Saturday 6 October 2007

Brain flexing

It is sobering to realise, reluctantly, that brain cells really do die or play hide and seek as you get older. I don’t consider “almost 46” old, but I sure don’t retain things in the cranium the way I used to. Supposedly, you can keep the brain agile with crosswords and sudoku. I am hopeless at both, so I’m trying the next best thing – Hebrew.

It’s a pretty language – all those squiggles, and for someone who is left handed, amazingly comfortable to write. Also, for a mobile txt freak, the absence of vowels is comfortingly familiar. At the moment, I have 100 words to play with, a bit like the magnets you see on some fridge doors. I hope to be able to string a sentence together by the New Year, but it is unlikely that I will be able discuss Coleridge, let alone find my way safely out of a paper bag.
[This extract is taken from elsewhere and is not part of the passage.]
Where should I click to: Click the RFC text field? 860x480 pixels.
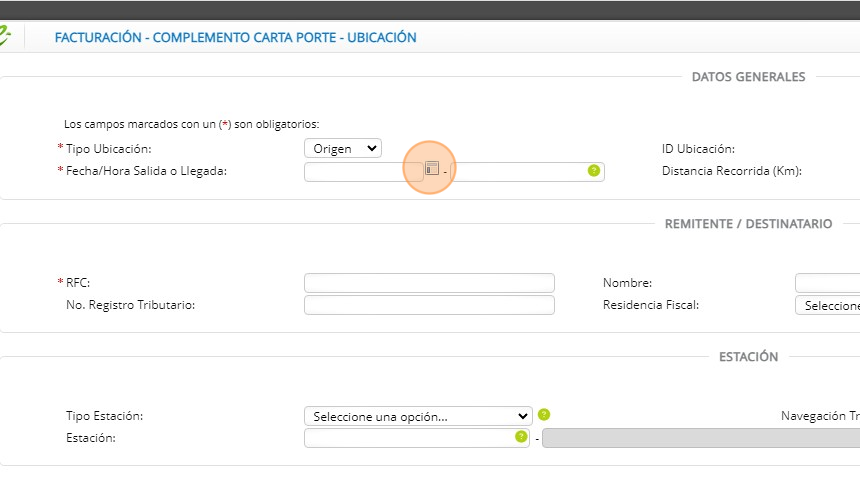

In order to attend a language school to study this language, I had to fill in an online questionnaire about the level of my language skills. I dutifully filled it in, but put in the comments section. “I am a complete beginner, I know NOTHING. The only two words I understand are Shalom (Hello) and Balagan (Chaos/Nightmare). I believe both words are quite well used, so I started with them first.”

I think they got the picture, and are probably digging out their kindergarten books for me as we speak.